The coach also did not rule out McDonald, an eight-year veteran, from practicing Tuesday as the 49ers prepare for their season opener Sunday at Dallas.
Harbaugh said he did not know all of the details surrounding McDonald’s arrest, who is scheduled to appear in court on Sept. 15.
‘‘This is a legal matter. I think we all owe, to everyone involved, the ability for due process to take place,’’ Harbaugh said. ‘‘All the questions you could ask me, I understand why you’re asking, but this is a process that has to conducted, has to be concluded, and then we'll be in a better place in time to have this discussion and or make judgments.’’
McDonald’s arrest came two days after linebacker Aldon Smith received a nine-game suspension for violations of the NFL substance-abuse and personal-conduct policies.
When asked about the 49ers having players arrested an NFL-high 10 times since 2012, Harbaugh said Tuesday that the team is doing ‘‘everything in our power to make sure there isn’t a pattern forming.’’
‘‘I as a coach, the organization, the other coaches, have made it a point and we'll continue to make it a point of emphasis of good conduct, 100 percent of the time,’’ Harbaugh said. ‘‘We believe it’s personal. We believe it’s part of our responsibility.’’
Sam to visit Cowboys
Michael Sam, who was released by the Rams Saturday, will visit and take a physical with the Cowboys, ESPN.com reported.
Sam, the first openly gay player drafted by the NFL, is seeking to take the next step — playing in the NFL.
If Sam passes his physical, the Cowboys will sign him to their practice squad.

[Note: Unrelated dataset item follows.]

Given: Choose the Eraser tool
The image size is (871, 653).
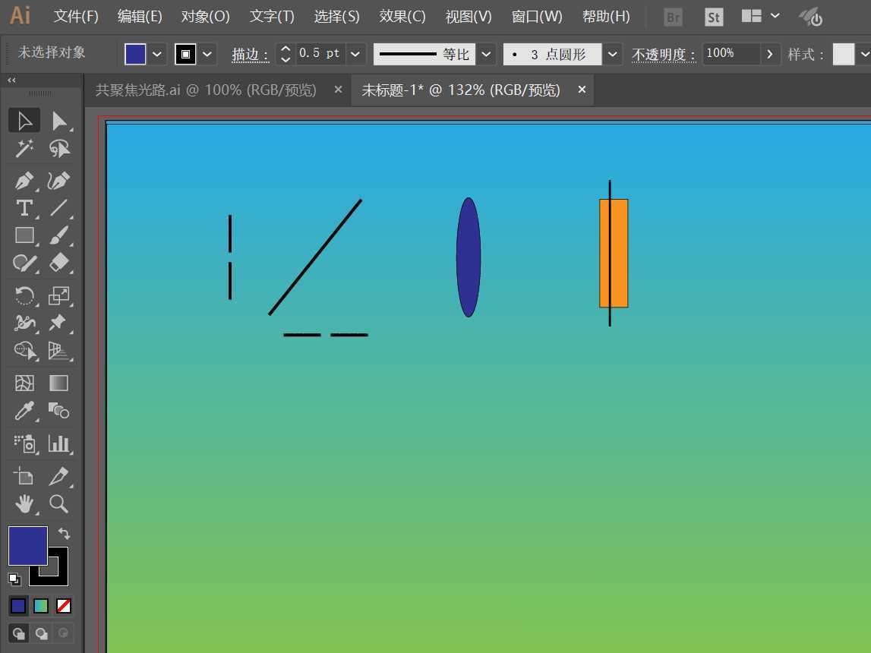Looking at the screenshot, I should [x=58, y=263].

Sam was drafted by the Rams in the seventh round after a stellar career at Missouri.
Brent can return
Cowboys defensive tackle Josh Brent is being allowed to return to the NFL, though he will be suspended for the first 10 games of the season. Brent retired last year and was sentenced to 180 days in jail after a trial in January in the intoxication manslaughter death of teammate Jerry Brown, a practice squad linebacker for the Cowboys . . . The Chiefs suffered a blow by placing linebacker Joe Mays on injured reserve with a designation to return. Mays had surgery to repair damage in his wrist he sustained in the preseason . . . Jets safety Antonio Allen was medically cleared after suffering a concussion Aug. 22 . . . Charlie Powell, the San Diego sports star who was one of the first black NFL players and later became a boxer and fought Cassius Clay, died Monday at a San Diego hospital. He was 82.